EXERCISE OBJECTIVE >> From the data underneath, reproduce exactly the stretch that begins at the line with "Instruction: Toggle visibility" and ends after the line with "Given: Change the Plain Text syntax selector".

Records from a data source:
========

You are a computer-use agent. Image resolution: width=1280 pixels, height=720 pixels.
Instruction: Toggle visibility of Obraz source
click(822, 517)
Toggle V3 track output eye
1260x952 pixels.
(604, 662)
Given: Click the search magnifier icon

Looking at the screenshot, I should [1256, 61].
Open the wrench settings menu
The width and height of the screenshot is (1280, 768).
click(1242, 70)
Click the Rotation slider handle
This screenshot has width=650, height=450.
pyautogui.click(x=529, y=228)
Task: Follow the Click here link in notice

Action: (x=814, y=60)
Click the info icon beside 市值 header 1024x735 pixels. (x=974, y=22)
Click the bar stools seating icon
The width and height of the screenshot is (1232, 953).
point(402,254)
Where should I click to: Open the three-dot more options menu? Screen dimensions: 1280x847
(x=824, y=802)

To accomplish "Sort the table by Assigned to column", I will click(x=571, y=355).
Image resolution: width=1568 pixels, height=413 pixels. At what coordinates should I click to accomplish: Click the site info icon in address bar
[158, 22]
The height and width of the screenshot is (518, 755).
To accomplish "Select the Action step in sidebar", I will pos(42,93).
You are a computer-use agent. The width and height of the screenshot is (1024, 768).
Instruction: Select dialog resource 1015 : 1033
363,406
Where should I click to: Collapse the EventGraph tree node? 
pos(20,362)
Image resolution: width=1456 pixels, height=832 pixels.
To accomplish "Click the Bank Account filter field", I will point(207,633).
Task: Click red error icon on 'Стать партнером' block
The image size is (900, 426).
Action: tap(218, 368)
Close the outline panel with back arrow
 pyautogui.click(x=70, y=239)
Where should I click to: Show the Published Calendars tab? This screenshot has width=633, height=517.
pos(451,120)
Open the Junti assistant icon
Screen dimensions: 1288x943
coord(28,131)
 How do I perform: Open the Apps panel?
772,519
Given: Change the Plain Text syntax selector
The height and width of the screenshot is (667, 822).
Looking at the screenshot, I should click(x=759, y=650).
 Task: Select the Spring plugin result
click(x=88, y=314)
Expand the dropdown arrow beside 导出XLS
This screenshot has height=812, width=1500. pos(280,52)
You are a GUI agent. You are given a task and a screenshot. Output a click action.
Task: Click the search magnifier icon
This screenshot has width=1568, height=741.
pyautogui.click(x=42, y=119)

========

RESPONSE TO THE EXERCISE >>
Instruction: Toggle visibility of Obraz source
click(822, 517)
Toggle V3 track output eye
1260x952 pixels.
(604, 662)
Given: Click the search magnifier icon

Looking at the screenshot, I should [1256, 61].
Open the wrench settings menu
The width and height of the screenshot is (1280, 768).
click(1242, 70)
Click the Rotation slider handle
This screenshot has width=650, height=450.
pyautogui.click(x=529, y=228)
Task: Follow the Click here link in notice

Action: (x=814, y=60)
Click the info icon beside 市值 header 1024x735 pixels. (x=974, y=22)
Click the bar stools seating icon
The width and height of the screenshot is (1232, 953).
point(402,254)
Where should I click to: Open the three-dot more options menu? Screen dimensions: 1280x847
(x=824, y=802)

To accomplish "Sort the table by Assigned to column", I will click(x=571, y=355).
Image resolution: width=1568 pixels, height=413 pixels. At what coordinates should I click to accomplish: Click the site info icon in address bar
[158, 22]
The height and width of the screenshot is (518, 755).
To accomplish "Select the Action step in sidebar", I will pos(42,93).
You are a computer-use agent. The width and height of the screenshot is (1024, 768).
Instruction: Select dialog resource 1015 : 1033
363,406
Where should I click to: Collapse the EventGraph tree node? 
pos(20,362)
Image resolution: width=1456 pixels, height=832 pixels.
To accomplish "Click the Bank Account filter field", I will point(207,633).
Task: Click red error icon on 'Стать партнером' block
The image size is (900, 426).
Action: tap(218, 368)
Close the outline panel with back arrow
 pyautogui.click(x=70, y=239)
Where should I click to: Show the Published Calendars tab? This screenshot has width=633, height=517.
pos(451,120)
Open the Junti assistant icon
Screen dimensions: 1288x943
coord(28,131)
 How do I perform: Open the Apps panel?
772,519
Given: Change the Plain Text syntax selector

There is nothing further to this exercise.